__What this exercise asks__:
a – Rewrite the stretch of the piece on Miami's COVID-sniffing airport dogs from "Here’s how it" through "Concourse D ?.", changing "Kong toy" to "squeaky ball".
b – Pick up the article on the COVID-sniffing dogs at Miami International Airport after its final line and keep writing.

__Excerpt provided__:
^^^^^^^^

Eight months later, Miami is once again making history. This time around, the Miami International Airport (MIA) has put a team of these specially trained dogs to work, sniffing out COVID-19 in airport employees.
“We’re blessed in Miami-Dade County to have the first COVID-sniffing dogs, and it’s the first airport anywhere utilizing this type of technology in our four-legged friends,” Miami-Dade Commission Chair Jose ‘Pepe’ Diaz said at a news conference, CBS News Miami reports. “So, to us, it’s very important for us to grow the number of dogs that are doing this.”
Doing the sniffing during this pilot program are a Belgian Malinois named Cobra (that’s her in the photo above) and a Dutch Shepherd named One Betta. Both dogs are 7 years old and were trained at the Global Forensic and Justice Center (GFJC) at Florida International University (FIU). The pilot program is a joint effort between MIA and GFJC.
Here’s how it works: At the employee security checkpoint, employees remove their masks so Cobra and One Betta can sniff the face coverings. COVID causes the production of volatile organic compounds (VOCs) that people excrete through their breath and sweat. It takes about two to three months to train dogs to detect the scent of these VOCs.
If Cobra or One Betta indicate that an MIA employee has the scent, the employee will be asked to get a rapid COVID test, while the dog will be rewarded with playtime with a Kong toy.
We’ve officially let the dogs out and become the 1️⃣st U.S. airport to test COVID-sniffing canines ?.
These furry friends are part of a pilot program with our partners @FIU, and are assigned to an employee checkpoint in Concourse D ?.

^^^^^^^^

__Dataset excerpt__:

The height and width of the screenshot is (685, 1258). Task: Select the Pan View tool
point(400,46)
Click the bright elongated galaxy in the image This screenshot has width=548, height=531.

^^^^^^^^

__Results of the exercise__:
a –
Here’s how it works: At the employee security checkpoint, employees remove their masks so Cobra and One Betta can sniff the face coverings. COVID causes the production of volatile organic compounds (VOCs) that people excrete through their breath and sweat. It takes about two to three months to train dogs to detect the scent of these VOCs.
If Cobra or One Betta indicate that an MIA employee has the scent, the employee will be asked to get a rapid COVID test, while the dog will be rewarded with playtime with a squeaky ball.
We’ve officially let the dogs out and become the 1️⃣st U.S. airport to test COVID-sniffing canines ?.
These furry friends are part of a pilot program with our partners @FIU, and are assigned to an employee checkpoint in Concourse D ?.

b –
— Miami Int’l Airport (@iflymia) September 8, 2021
Being sniffed by a dog has to be much more comfortable than having a swab shoved up your nostril, right? (That alternative is still available to any MIA employees who somehow prefer it.)
It may be just as effective, too: A July 2020 study found that trained dogs could sniff out COVID-19 in human saliva and respiratory secretions with 94% accuracy. One Betta and Cobra are even better than this. Dr. Kenneth G. Furton, FIU provost and professor of chemistry and biochemistry, told the Washington Post the dogs have amazing accuracy percentage rates of 98.1 and 99.4, respectively.
One Betta and Cobra have already successfully detected two COVID cases. One MIA employee tested positive after taking the rapid COVID test and the other employee was recovering from COVID.
Although these two dogs are both purebreds, Furton said any breed or mix can be trained to detect COVID. The two other dogs in the pilot program are mixed-breed “pound puppies,” he told the Washington Post.
If all goes well with the MIA pilot program, it will likely expand to include travelers as well as employees. And if that goes well, until COVID is finally eradicated, hopefully COVID-sniffing dogs will become a familiar sight in every major airport.